• About this exercise:
Once the line containing "This screenshot has" is found in the material below, it and every line after it should be transcribed exactly, with pictures left out and nothing added.
Recorded data Block Start
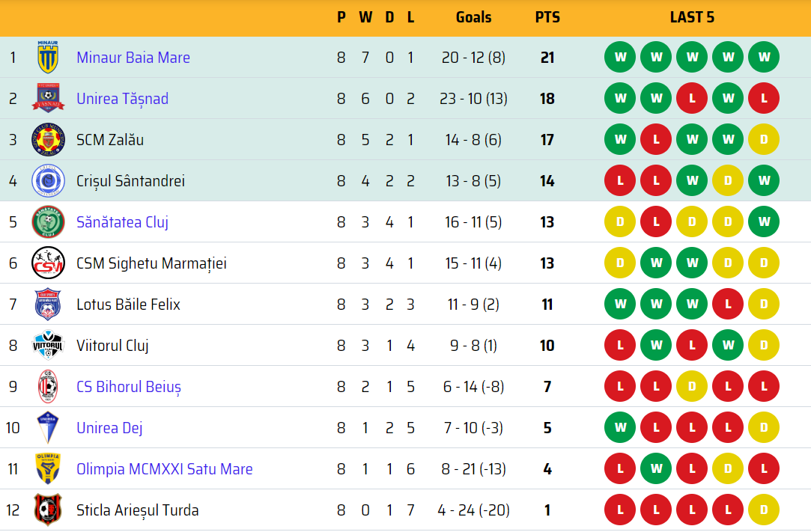Open the Olimpia MCMXXI Satu Mare link

(x=164, y=469)
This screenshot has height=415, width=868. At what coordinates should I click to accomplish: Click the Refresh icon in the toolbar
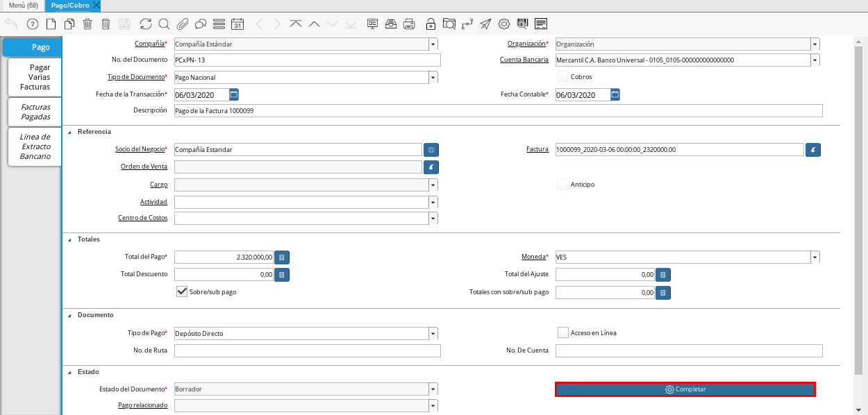pos(145,24)
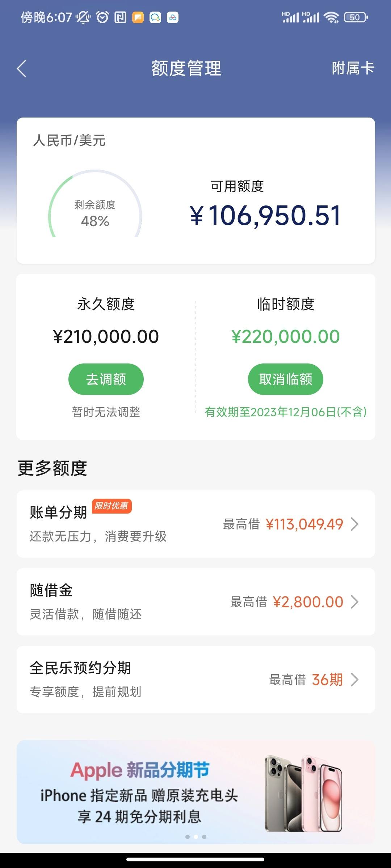Tap the 去调额 button
The image size is (391, 868).
106,379
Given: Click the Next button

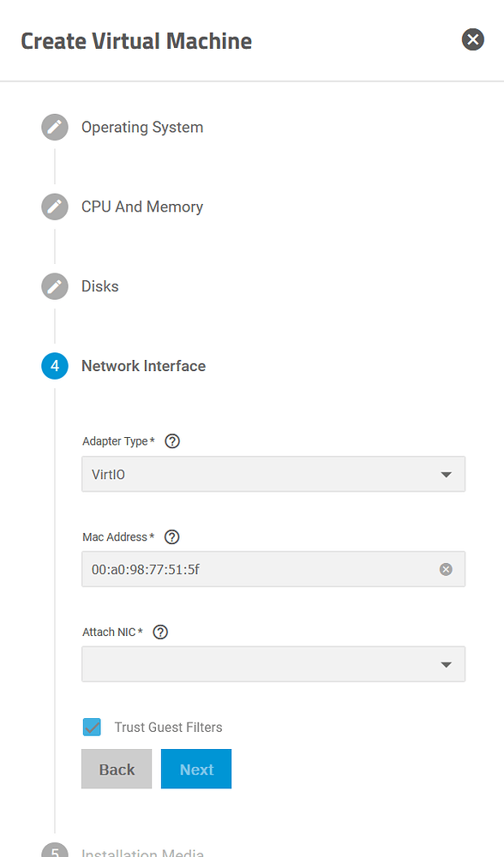Looking at the screenshot, I should click(x=195, y=769).
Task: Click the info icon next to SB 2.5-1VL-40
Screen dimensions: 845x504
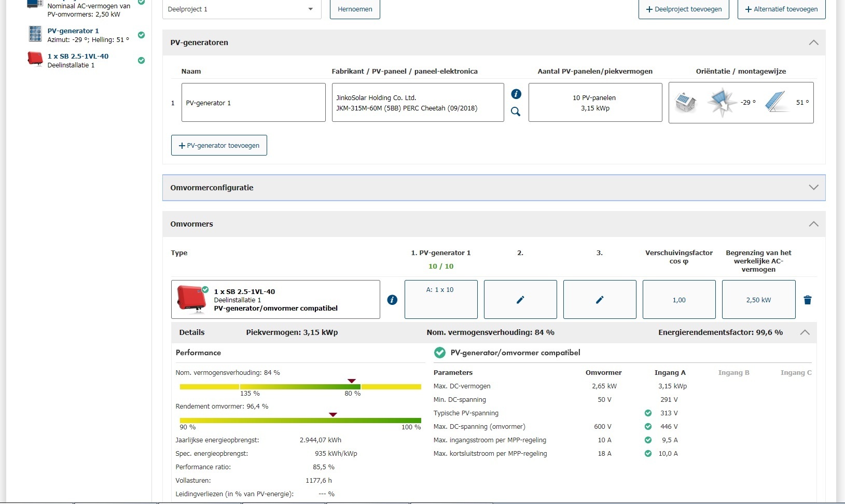Action: (392, 300)
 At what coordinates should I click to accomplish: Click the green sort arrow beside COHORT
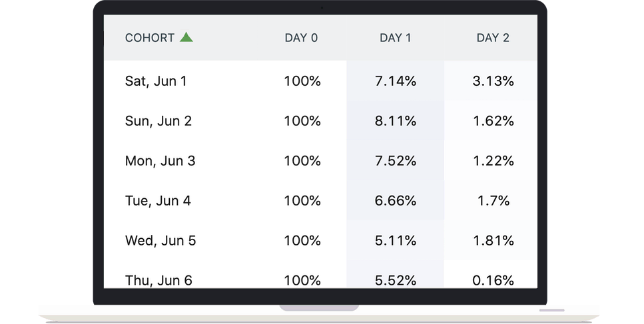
Recorded data Block End
• Response to the task:
This screenshot has height=415, width=868. At what coordinates should I click to accomplish: Click the Refresh icon in the toolbar
pos(145,24)
Tap the 去调额 button
The image size is (391, 868).
106,379
Given: Click the Next button

Looking at the screenshot, I should click(x=195, y=769).
Task: Click the info icon next to SB 2.5-1VL-40
Screen dimensions: 845x504
Action: (392, 300)
 At what coordinates should I click to accomplish: Click the green sort arrow beside COHORT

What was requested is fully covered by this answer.